BTW she may be the one who has phoned but it's your GP who wants your ds immunised not her - as the practice gets "points" based on the number of dcs who finish their imms course. The HV is just helping out with rounding up the few strays they find!

If you just decide not to have it write a note to the practice manager saying you're sure he's had it so you won't be having it again. Hopefully that'll stop them asking everytime you go in!
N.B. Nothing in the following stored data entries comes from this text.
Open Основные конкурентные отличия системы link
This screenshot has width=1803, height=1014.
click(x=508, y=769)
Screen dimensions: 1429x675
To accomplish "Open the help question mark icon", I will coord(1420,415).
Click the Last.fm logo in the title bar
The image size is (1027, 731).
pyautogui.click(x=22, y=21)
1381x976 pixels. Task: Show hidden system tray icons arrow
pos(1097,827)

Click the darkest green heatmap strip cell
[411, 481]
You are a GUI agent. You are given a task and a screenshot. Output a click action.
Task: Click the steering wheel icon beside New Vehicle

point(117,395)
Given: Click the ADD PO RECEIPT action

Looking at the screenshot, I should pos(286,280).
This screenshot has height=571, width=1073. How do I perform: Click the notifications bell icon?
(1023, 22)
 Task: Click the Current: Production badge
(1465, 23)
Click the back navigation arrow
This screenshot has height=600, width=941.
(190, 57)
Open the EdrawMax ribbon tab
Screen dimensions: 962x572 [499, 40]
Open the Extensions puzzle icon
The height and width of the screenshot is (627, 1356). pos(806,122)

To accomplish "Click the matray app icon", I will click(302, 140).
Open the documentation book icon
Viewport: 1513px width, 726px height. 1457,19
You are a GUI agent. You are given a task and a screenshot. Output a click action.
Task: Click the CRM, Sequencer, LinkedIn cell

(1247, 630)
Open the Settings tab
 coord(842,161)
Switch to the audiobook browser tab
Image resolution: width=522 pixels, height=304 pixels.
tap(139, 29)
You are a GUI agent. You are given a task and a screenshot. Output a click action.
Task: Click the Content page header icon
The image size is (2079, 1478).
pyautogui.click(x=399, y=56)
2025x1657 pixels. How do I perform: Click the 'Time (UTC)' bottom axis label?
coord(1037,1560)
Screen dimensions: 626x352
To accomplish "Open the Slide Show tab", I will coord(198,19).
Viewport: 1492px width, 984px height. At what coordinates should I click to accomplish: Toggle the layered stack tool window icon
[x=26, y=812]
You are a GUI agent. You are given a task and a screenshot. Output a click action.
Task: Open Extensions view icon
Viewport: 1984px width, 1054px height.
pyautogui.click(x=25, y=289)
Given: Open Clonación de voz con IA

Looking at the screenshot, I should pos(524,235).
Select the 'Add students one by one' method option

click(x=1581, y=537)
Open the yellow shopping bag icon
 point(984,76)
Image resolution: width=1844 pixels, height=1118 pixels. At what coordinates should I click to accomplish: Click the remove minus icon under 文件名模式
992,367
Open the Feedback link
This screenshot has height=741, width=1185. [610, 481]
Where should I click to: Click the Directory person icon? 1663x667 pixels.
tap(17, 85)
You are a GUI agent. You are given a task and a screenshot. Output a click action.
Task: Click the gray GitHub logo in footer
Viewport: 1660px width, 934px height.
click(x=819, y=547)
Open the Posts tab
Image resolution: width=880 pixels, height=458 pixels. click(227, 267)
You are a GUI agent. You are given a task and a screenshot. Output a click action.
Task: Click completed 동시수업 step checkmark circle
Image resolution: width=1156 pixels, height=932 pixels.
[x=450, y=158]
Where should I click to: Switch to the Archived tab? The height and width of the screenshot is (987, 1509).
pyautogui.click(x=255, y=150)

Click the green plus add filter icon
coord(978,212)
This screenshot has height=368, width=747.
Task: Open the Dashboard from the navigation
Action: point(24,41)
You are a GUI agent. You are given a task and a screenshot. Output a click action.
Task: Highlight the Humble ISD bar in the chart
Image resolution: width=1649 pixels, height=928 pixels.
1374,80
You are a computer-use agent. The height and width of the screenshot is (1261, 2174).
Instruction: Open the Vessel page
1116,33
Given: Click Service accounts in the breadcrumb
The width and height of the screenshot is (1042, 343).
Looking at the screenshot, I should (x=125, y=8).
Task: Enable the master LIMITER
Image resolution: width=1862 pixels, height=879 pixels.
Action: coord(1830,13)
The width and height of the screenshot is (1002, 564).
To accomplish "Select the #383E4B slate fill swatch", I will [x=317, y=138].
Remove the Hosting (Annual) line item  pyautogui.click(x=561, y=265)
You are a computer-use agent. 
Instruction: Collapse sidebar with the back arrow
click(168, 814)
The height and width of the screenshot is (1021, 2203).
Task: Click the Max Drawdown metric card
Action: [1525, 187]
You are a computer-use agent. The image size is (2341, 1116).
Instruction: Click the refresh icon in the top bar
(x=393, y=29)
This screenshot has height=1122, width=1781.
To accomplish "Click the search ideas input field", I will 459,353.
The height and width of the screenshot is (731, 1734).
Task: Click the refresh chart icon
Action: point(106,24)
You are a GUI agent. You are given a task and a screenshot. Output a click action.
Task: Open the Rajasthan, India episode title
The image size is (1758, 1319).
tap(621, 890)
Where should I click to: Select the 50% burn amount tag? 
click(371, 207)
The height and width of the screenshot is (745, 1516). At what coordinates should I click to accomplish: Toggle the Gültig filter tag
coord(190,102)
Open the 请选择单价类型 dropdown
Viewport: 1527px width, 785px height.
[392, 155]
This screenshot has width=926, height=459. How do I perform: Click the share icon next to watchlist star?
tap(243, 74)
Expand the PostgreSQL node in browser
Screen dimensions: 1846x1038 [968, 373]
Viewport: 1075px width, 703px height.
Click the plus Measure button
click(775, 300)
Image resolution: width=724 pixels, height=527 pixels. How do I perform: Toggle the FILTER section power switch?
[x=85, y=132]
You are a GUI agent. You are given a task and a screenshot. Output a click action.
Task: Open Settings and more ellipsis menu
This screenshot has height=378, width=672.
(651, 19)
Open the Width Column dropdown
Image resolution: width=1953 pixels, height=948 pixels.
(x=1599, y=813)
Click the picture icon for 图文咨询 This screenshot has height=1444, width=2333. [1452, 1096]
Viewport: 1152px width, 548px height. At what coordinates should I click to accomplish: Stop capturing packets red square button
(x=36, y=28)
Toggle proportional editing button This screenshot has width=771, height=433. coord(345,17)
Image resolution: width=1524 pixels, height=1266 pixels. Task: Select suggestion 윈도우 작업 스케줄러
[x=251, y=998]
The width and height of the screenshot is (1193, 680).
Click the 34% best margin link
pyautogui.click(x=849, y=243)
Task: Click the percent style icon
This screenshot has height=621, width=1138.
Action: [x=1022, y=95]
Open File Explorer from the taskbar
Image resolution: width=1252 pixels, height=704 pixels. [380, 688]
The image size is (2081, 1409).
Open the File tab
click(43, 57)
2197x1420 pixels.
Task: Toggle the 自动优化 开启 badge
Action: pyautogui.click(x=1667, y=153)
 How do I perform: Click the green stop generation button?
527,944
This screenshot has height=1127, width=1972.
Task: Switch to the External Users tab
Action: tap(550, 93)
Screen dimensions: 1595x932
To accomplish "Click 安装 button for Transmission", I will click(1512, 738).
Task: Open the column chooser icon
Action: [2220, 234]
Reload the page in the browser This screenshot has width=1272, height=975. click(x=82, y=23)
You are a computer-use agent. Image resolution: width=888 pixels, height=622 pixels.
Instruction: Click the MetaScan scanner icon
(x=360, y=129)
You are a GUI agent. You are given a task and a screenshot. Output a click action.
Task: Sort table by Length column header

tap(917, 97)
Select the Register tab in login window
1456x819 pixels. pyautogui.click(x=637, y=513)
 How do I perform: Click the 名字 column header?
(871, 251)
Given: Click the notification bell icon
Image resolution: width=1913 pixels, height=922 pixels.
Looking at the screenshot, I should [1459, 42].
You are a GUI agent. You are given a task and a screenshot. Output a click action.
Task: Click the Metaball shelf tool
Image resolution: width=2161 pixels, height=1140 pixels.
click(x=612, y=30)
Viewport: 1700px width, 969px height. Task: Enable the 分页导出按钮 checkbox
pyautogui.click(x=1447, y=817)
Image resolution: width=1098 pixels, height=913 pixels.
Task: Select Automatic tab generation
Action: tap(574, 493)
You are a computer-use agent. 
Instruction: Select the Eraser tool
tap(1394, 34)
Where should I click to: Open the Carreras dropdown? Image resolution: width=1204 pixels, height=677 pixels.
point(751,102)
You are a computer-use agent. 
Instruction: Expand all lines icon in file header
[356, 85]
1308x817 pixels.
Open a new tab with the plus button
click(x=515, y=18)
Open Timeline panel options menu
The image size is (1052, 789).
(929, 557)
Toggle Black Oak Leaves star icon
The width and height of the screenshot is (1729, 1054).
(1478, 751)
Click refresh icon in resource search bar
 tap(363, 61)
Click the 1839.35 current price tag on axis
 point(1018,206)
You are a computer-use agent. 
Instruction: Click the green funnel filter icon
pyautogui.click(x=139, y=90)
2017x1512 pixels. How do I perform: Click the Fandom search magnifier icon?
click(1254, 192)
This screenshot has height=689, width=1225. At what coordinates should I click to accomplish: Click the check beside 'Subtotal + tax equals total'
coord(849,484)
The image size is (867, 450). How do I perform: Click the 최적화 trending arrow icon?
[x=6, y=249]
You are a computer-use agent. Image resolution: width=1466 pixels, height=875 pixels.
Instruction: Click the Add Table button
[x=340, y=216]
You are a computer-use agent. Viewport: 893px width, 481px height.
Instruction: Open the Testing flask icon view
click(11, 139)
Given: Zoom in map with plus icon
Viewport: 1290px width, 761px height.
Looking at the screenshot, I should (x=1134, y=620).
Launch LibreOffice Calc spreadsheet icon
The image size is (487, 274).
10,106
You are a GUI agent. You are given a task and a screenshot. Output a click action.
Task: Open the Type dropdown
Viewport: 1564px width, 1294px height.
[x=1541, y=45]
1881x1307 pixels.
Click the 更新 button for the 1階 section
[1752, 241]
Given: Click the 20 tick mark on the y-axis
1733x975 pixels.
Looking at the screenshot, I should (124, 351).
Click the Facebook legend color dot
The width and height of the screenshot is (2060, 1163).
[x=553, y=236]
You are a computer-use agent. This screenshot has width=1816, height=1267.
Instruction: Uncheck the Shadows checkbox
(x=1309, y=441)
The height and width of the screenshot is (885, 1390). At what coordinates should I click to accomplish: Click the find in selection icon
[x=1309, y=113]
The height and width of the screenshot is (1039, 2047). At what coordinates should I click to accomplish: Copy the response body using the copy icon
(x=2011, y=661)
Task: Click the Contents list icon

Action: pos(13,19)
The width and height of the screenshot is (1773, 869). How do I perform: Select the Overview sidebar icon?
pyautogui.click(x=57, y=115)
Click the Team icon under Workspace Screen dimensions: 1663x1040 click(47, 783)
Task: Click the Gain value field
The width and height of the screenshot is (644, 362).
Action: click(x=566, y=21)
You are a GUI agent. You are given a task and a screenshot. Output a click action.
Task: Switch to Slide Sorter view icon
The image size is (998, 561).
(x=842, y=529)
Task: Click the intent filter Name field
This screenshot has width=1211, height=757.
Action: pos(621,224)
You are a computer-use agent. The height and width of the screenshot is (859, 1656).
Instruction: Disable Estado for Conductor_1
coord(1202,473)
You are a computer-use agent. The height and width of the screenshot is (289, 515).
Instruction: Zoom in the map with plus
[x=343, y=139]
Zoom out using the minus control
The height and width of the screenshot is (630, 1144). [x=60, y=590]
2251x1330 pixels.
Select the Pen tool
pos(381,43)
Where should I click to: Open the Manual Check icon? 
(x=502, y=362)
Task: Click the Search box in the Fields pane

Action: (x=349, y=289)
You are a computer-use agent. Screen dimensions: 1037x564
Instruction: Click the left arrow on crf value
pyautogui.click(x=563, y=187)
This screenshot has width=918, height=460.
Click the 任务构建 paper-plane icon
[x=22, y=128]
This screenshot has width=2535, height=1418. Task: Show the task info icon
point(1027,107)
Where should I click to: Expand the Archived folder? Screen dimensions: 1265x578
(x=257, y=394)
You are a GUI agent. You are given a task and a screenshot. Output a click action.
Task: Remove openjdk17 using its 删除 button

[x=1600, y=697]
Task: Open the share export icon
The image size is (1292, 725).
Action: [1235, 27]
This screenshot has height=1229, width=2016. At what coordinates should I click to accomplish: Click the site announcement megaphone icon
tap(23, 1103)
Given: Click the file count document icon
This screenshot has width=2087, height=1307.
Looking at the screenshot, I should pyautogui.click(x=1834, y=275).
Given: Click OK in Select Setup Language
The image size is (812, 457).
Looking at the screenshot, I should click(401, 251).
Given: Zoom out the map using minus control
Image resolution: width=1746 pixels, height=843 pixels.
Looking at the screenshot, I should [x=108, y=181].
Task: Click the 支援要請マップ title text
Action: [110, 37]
tulip27 · 15/11/2008 15:46

Gagarin as a practice nurse I am appalled at what you have wrirren.
I organise our childhood imms clinic and we do not ask parents to attend for imms that havn't been given for money, we do it for the child who is at risk from not having the immunisation.
Mogs0 have a look at dept of health website and the ' little green book section' which will tell you all you need to know about immunisations.
If he has had them and then has them again there will be no adverse side effects, you could always phone the previous surgery to see if they have a record of vaccination but if it was my child I would have the vaccination if I can't prove that he has already had it.
Don't panic though, I often get cases of missed immunisations, different counties used to follow different regimes.
Hope this helps.

gagarin · 15/11/2008 16:53

Sorry to have offended you tulip!

To be clearer my answers were

no - having 2 jabs is no risk.

HV - don't start slamming the HV as it's the practice who will be chasing up "non-attenders" to get the child immunised.

the practice - their rates of immunisation are scrutinised by their assessors. I did not imply anything about money! I was thinking of QOF indicators.

If the OP is SURE her dc has had the jab but there is no offical record SHE DOES NOT HAVE TO HAVE IT DONE AGAIN.

That having a blood test to check for immunity is not a good idea - to have the jab would be better.

And the most polite way to ensure that the screen prompt on her dc's GP computer system is removed (if they are using EMIS or Vision) is to write to the practice manager explaining the situation.

needmorecoffee · 15/11/2008 16:57

i would say a blood test carries no risk but a vaccine always carries a risk.